-- Quoted passage --
--- --- ---

⇦ Back

Python’s os and pathlib modules can be confusing. According to the documentation for os (see here) it provides “miscellaneous operating system interfaces” while its os.path sub-module (see here) provides “common pathname manipulations”. The pathlib module, on the other hands, provides “object-oriented filesystem paths” (see here).

What’s not clear at all is that there is actually a huge amount of overlap between these three modules! This page will take a look at some of these similarities and demonstrate functions and methods that have the same or similar behaviour.

To start with, import the two main modules into your script:

import os
from pathlib import Path

1 Working with Paths

A path - either to a file or to a folder - can be created in Python as a string:

# Create a path
print('Example Directory/Sub-Directory')
## Example Directory/Sub-Directory

However, different OSs have different standards for their paths: Windows uses back slashes while macOS and Linux use forward slashes, for example. So, a safer way to create paths is to either use os.path.join() from the path sub-module of the os module or Path() from the pathlib module:

# Create a path
print(os.path.join('Example Directory - os', 'Sub-Directory'))
## Example Directory - os/Sub-Directory
# Create a path
print(Path('Example Directory - pathlib', 'Sub-Directory'))
## Example Directory - pathlib/Sub-Directory

These options both concatenate strings in such a way as to make them valid paths on the OS they are run. On a Windows machine they would appear as follows:

## Example Directory - os\Sub-Directory
## Example Directory - pathlib\Sub-Directory

The difference between os.path.join() and pathlib.Path() is that the first produces a string whereas the second produces a path object. Path objects have slightly more functionality that is useful when creating and handling file paths and, in general, should be used when working with paths.

If you want something to be a string, make it a string. If you want something to be a path make it a path. Using good-practice conventions such as this will help ensure that your code does what you expect it to do and will help anyone who reads your code in figuring out what you meant it to do.

1.1 Splitting Up a Path

The opposite of what we did above - creating a path from individual strings - would be to break a full path up into its constituent parts. This can’t be done directly with the os module - it has an os.path.split() function but this only splits off the last part - but we can treat the path as a string (which it is) and use the .split() method instead. Bear in mind, however, that this isn’t OS agnostic because the slashes won’t be the right way round on Windows machines. The pathlib module has a better option: the .parts attribute:

# Split a path up into parts
path = os.path.join('Example Directory', 'Sub-Directory', 'Example File.txt')
print(path.split('/'))

--- --- ---

-- Aim 1 --
Retype the entries below word for word. Start at the line containing "Click the green 195.49 price axis label" and end with the last line of the entries.

--- --- ---

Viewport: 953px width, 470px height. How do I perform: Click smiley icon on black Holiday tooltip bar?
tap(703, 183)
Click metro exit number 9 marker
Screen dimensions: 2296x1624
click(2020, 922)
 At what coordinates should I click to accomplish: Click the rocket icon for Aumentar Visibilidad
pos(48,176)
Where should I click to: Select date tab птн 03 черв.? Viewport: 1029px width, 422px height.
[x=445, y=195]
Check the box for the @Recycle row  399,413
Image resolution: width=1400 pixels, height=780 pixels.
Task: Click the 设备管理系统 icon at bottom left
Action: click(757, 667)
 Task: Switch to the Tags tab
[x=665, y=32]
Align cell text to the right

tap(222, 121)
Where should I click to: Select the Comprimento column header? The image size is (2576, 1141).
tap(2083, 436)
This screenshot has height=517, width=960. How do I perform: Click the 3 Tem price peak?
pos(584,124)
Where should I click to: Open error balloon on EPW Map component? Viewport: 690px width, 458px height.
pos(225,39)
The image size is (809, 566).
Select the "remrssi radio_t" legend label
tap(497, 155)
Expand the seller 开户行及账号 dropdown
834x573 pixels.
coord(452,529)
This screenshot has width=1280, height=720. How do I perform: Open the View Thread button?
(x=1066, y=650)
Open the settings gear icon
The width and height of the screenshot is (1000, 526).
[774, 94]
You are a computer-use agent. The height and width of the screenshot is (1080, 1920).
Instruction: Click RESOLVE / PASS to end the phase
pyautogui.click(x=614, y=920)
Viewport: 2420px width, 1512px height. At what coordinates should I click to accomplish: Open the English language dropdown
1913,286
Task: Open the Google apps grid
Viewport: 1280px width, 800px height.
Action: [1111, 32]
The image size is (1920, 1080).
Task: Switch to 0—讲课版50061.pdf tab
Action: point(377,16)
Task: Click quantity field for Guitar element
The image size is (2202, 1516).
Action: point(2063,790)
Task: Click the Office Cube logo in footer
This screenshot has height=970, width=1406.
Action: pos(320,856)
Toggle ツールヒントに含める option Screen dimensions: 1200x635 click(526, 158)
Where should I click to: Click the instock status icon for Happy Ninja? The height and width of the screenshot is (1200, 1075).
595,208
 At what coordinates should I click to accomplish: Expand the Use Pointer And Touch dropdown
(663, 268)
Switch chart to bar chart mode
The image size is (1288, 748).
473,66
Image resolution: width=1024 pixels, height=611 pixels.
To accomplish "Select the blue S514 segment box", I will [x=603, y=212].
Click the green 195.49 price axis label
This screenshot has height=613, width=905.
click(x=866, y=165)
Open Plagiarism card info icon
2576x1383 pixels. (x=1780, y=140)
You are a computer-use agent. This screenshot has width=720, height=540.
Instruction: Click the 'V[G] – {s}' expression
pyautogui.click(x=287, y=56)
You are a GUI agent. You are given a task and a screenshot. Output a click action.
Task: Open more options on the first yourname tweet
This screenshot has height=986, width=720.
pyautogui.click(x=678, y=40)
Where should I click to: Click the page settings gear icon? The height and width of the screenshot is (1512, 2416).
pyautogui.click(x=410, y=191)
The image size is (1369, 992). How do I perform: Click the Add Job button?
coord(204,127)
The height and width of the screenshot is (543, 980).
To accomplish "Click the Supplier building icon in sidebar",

--- --- ---

-- Aim 2 --
According to the page on Python's os and pathlib modules, which pathlib attribute splits a path into its parts?

-- Worked solution 1 --
Click the green 195.49 price axis label
This screenshot has height=613, width=905.
click(x=866, y=165)
Open Plagiarism card info icon
2576x1383 pixels. (x=1780, y=140)
You are a computer-use agent. This screenshot has width=720, height=540.
Instruction: Click the 'V[G] – {s}' expression
pyautogui.click(x=287, y=56)
You are a GUI agent. You are given a task and a screenshot. Output a click action.
Task: Open more options on the first yourname tweet
This screenshot has height=986, width=720.
pyautogui.click(x=678, y=40)
Where should I click to: Click the page settings gear icon? The height and width of the screenshot is (1512, 2416).
pyautogui.click(x=410, y=191)
The image size is (1369, 992). How do I perform: Click the Add Job button?
coord(204,127)
The height and width of the screenshot is (543, 980).
To accomplish "Click the Supplier building icon in sidebar",

-- Worked solution 2 --
The .parts attribute.